Start PASSAGE GIVEN
Wednesday, January 11, 2012

The New World Cemetaary for the Esclaves de Rio


Black slaves of different nation in Brazil circa 1830.

Tom Phillips of the Sidney Morning Herald reported "Cemetery sheds light on slavery," on 27 December 2011: RIO DE JANEIRO: Locals called it the cemetery of the new blacks, but it was a cemetery only in name. Devoid of headstones, wreaths or tearful mourners, this squalid harbourside burial ground was the final resting place for thousands of Africans shipped into slavery.

The New World greeted them with a lonely death in an unfamiliar land. For decades the cemetery and those buried there between 1760 and 1830 were forgotten, hidden under layer after layer of urban development.

But 15 years after the cemetery's discovery - when builders unearthed a series of muddy skeletons - academics now believe they have evidence of the true reach of the slave trade.


The study of teeth from 30 partial skeletons has hinted that slaves arriving in Rio - many of whom were sold on to work in coffee and sugar plantations or goldmines - came from a much wider geographical region than once thought.
End PASSAGE GIVEN
● YOUR GOAL: According to the passage about the Rio slave cemetery, between which years were people buried there? Rely solely on the passage about the Rio slave cemetery when responding.
Start DATA SECTION
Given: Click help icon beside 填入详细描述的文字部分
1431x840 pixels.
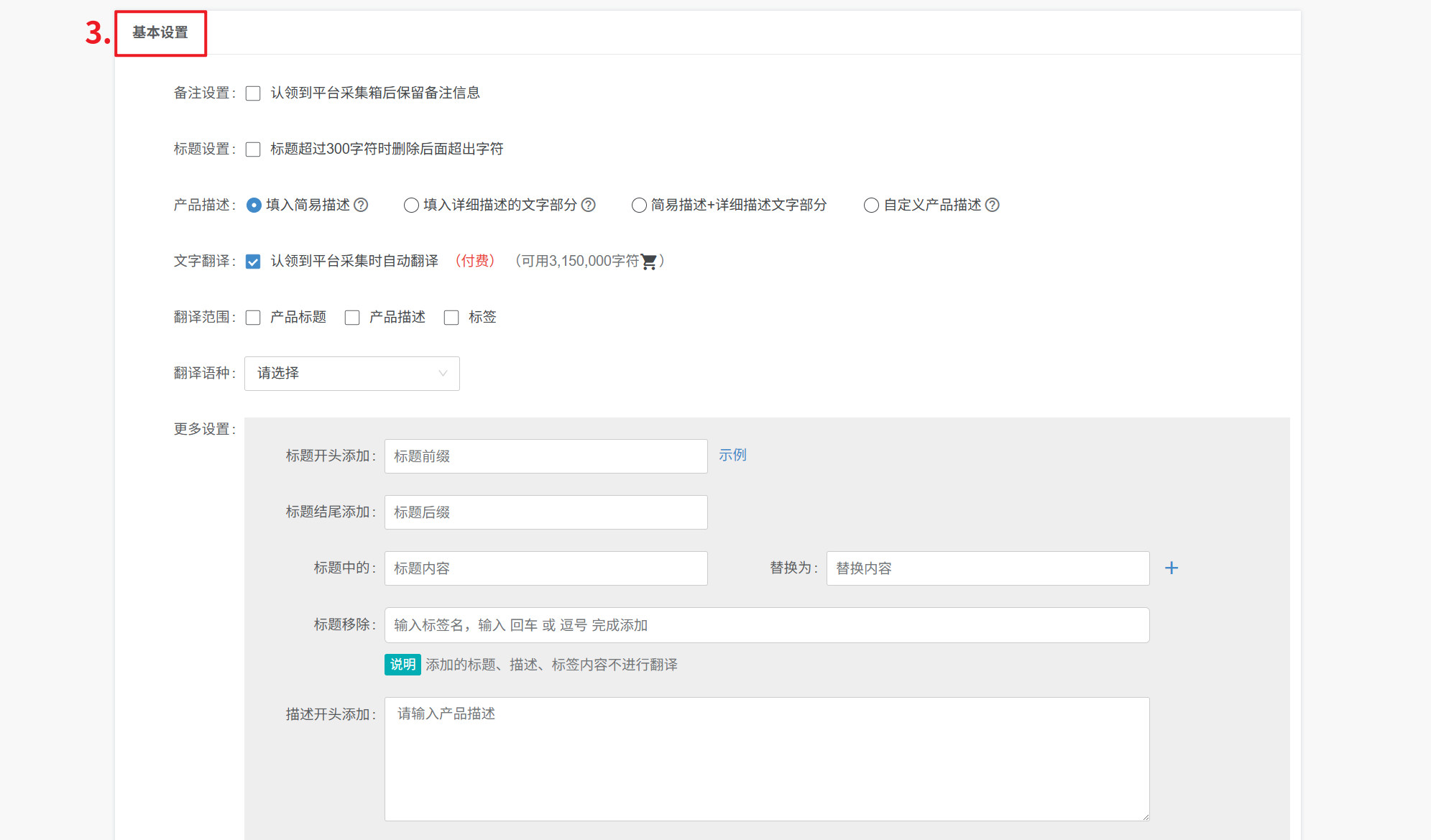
End DATA SECTION
● FINISHED ANSWER: Between 1760 and 1830.